Friday, August 26, 2011

About the close relatives of Proto-Indo-European

There are numerous theories about the original location of Proto-Indo-European, the direct ancestor of English and most other languages of Eurasia. A key-factor in the quest for the homeland is the existence of close relatives of PIE. So far I have identified three of them:

- Hurro-Urartean, once spoken in Eastern Anatolia, and substratic to Armenian. The area where HU was spoken in the Antiquity more or less coincides with the historic Armenian highlands as indicated in the map.

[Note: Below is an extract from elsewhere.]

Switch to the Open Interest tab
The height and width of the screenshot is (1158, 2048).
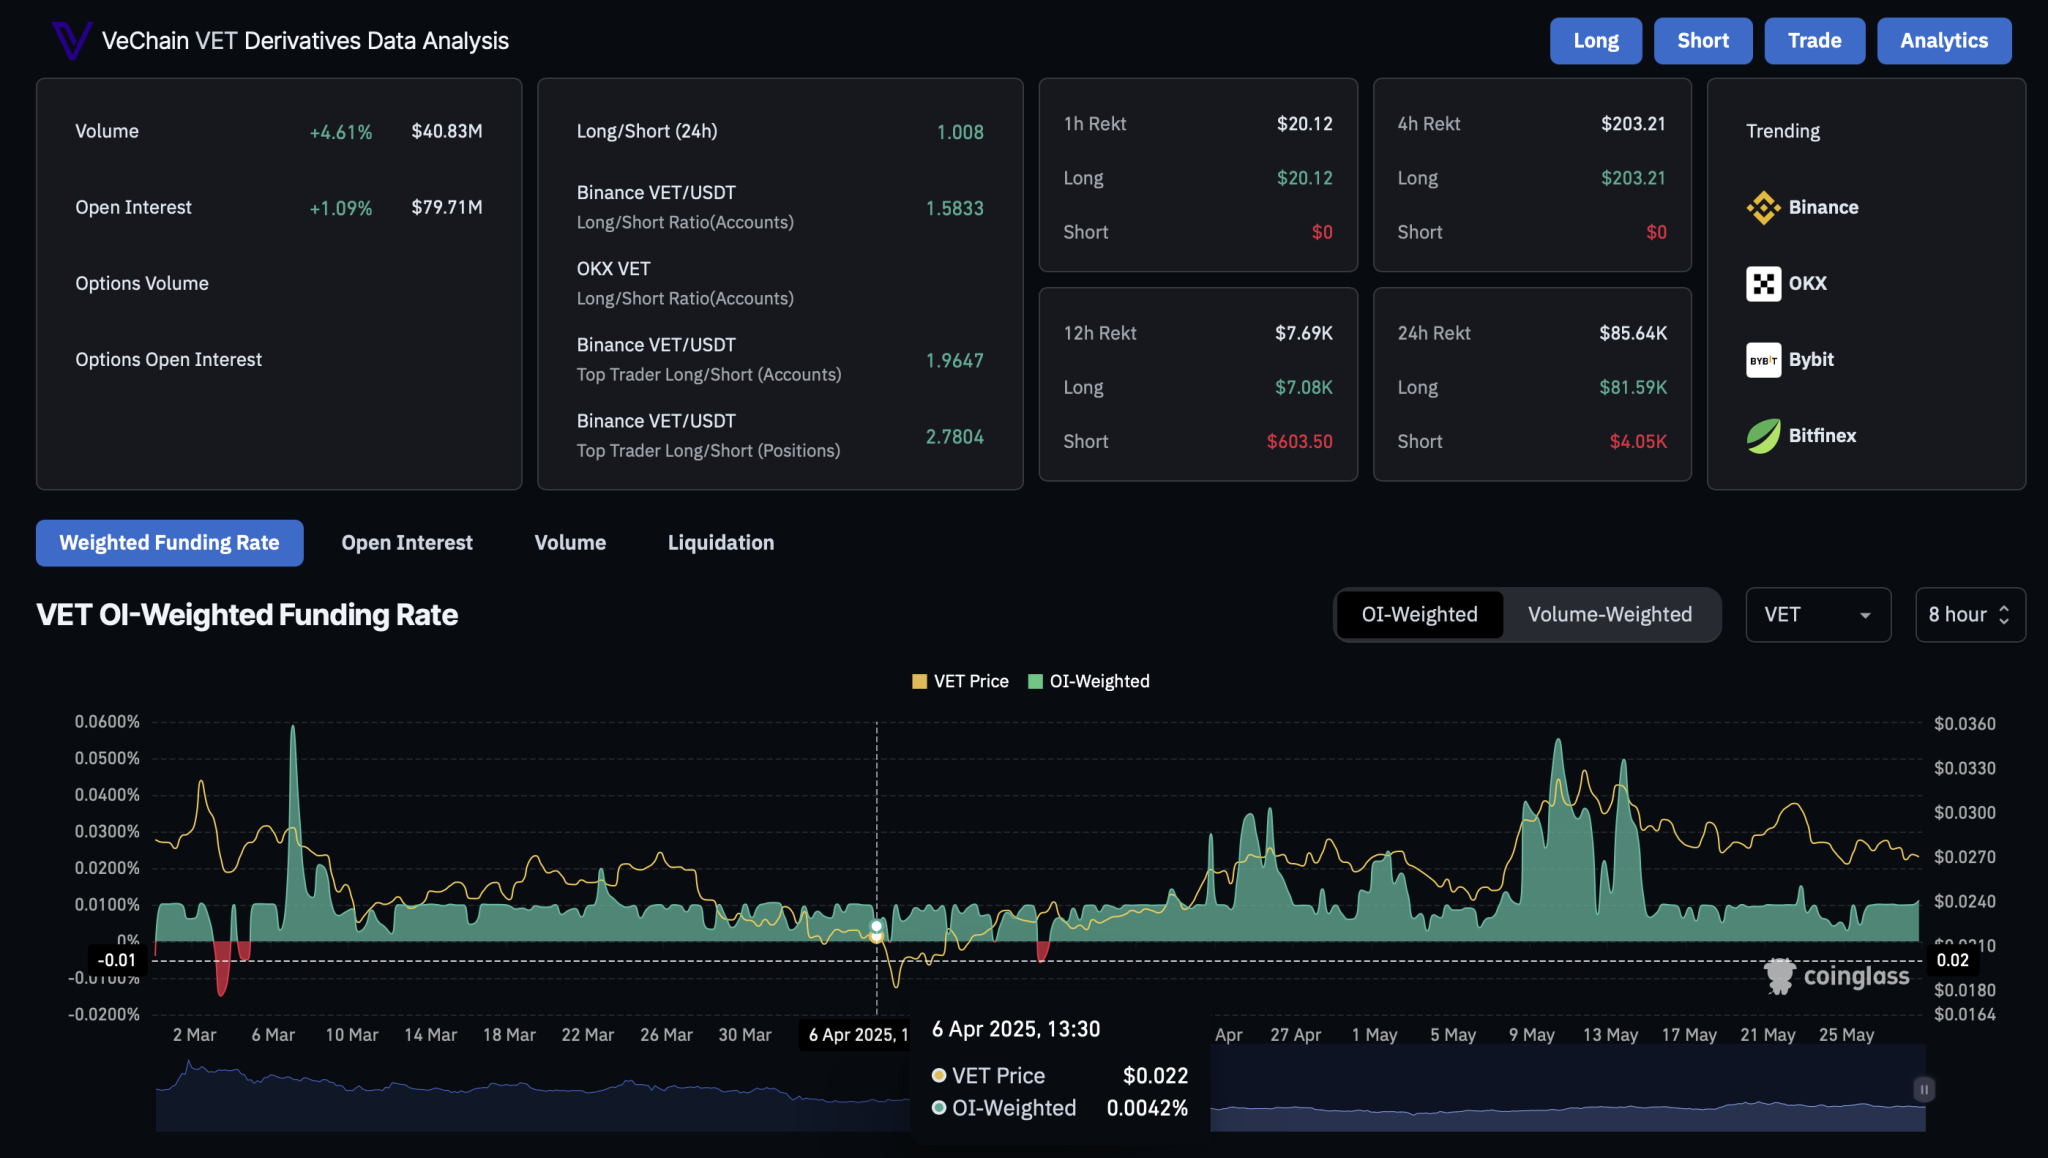coord(407,543)
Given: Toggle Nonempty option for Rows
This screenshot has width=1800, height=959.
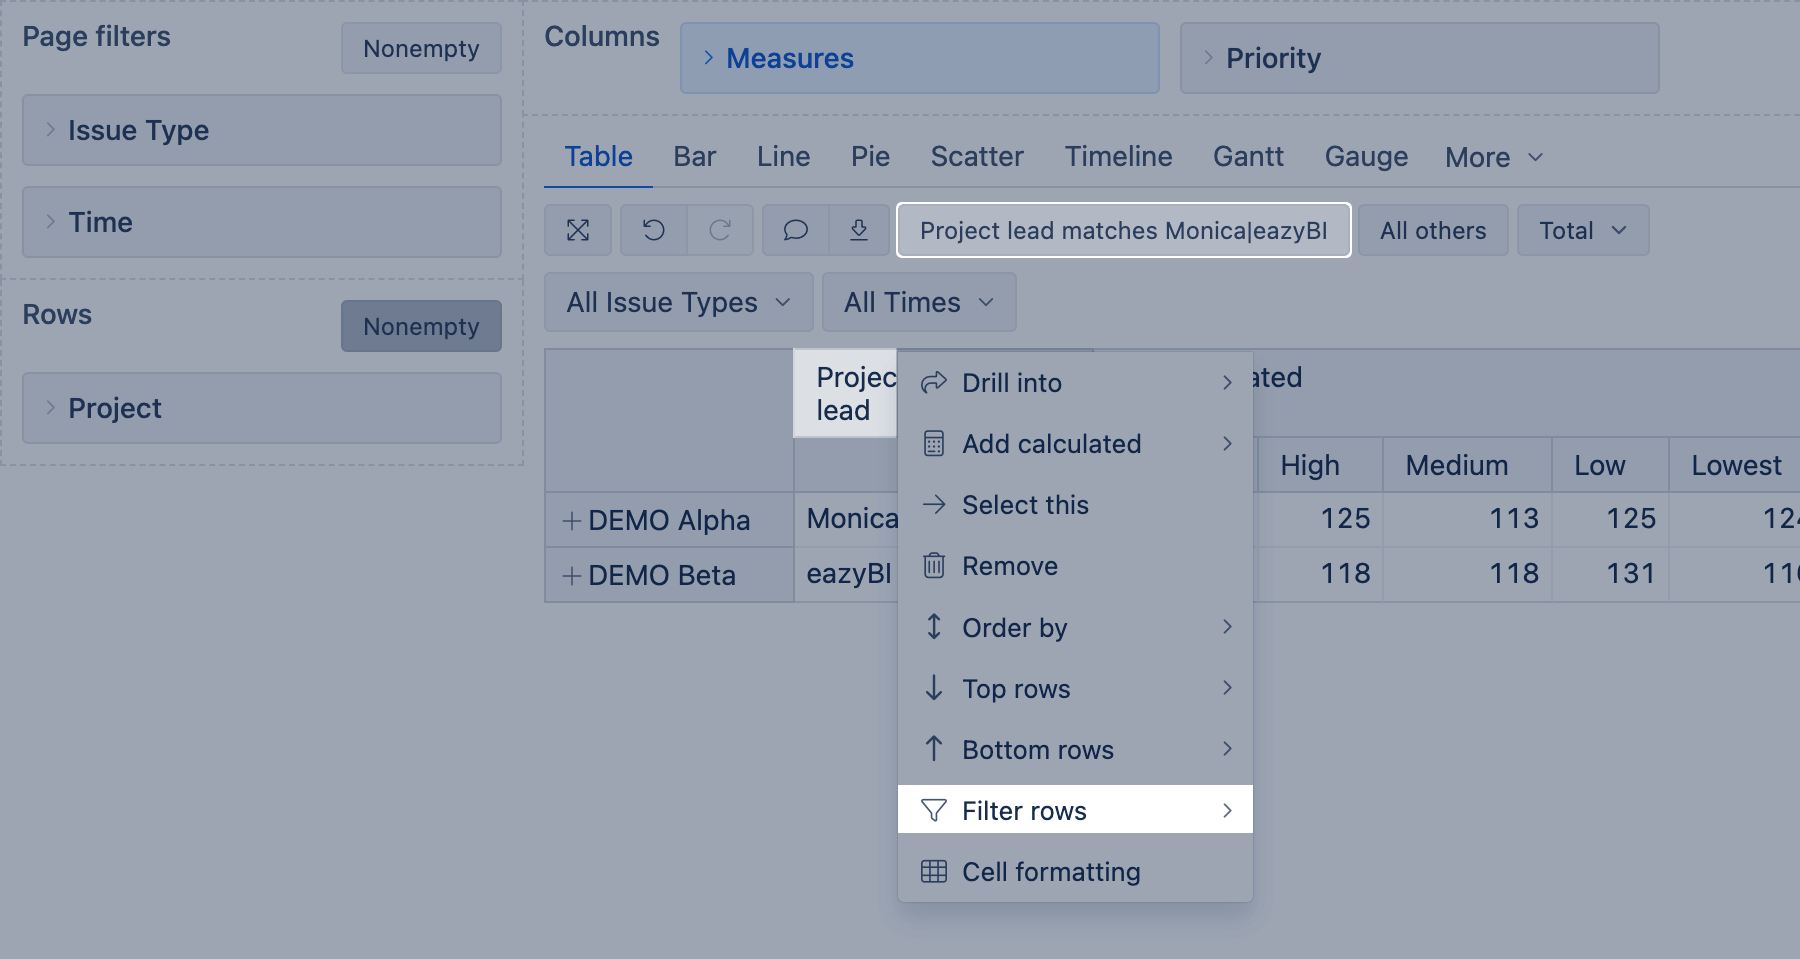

- Hatti, which preceded Hittite in Central Anatolia and which died during the 2nd millenium BCE. Hatti is interesting in particular because it has duh- ‘daughter’, a cognate of PIE *dhugHter.

A third family of languages which appears to be very closely related with PIE is Caucasic Nakh. It is a rather small family that includes three languages: Chechen, Ingush and Batsbi. From a geographic point of view Nakh belongs to the North-Eastern branch of so-called “Caucasic” languages. The genetic relationships between all “Caucasic” languages remain controversial.

The features of modern Nakh which is embryonic in Hatti is the existence of Class-Prefixes. One of them is w- for male and y- for female (human) beings. These prefixes, probably pronouns, appear to suffixed in PIE. This certainly accounts for a set of words described in a previous post:

- *dheH1l-u- ‘suckling’ (Mallory-Adams 2006:558 a dialectal word).
- *magh-u- ‘young adult’ (Mallory-Adams 2006:544). English maid.
- *man-u- ‘man, male’ (Mallory-Adams 2006:544). English man.
- Cf. the word *pu- ‘child’: Sanskrit putrá ‘son’, Latin puer ‘child’, Greek paFís ‘child’.
- *suhxn-ú- ‘son’ (Mallory-Adams 2006:556). English son.
- *wet-u- in Latin vetus ‘old’, Balto-Slavic *vẽtusos ‘oldman’. Probably related to *wet ‘year’ (Mallory-Adams 2006:564).
The word magh-u- is quite possibly related with Nakh *nax ‘man’ with a change *m > *n in Nakh, whence the name of the Nakh family is derived.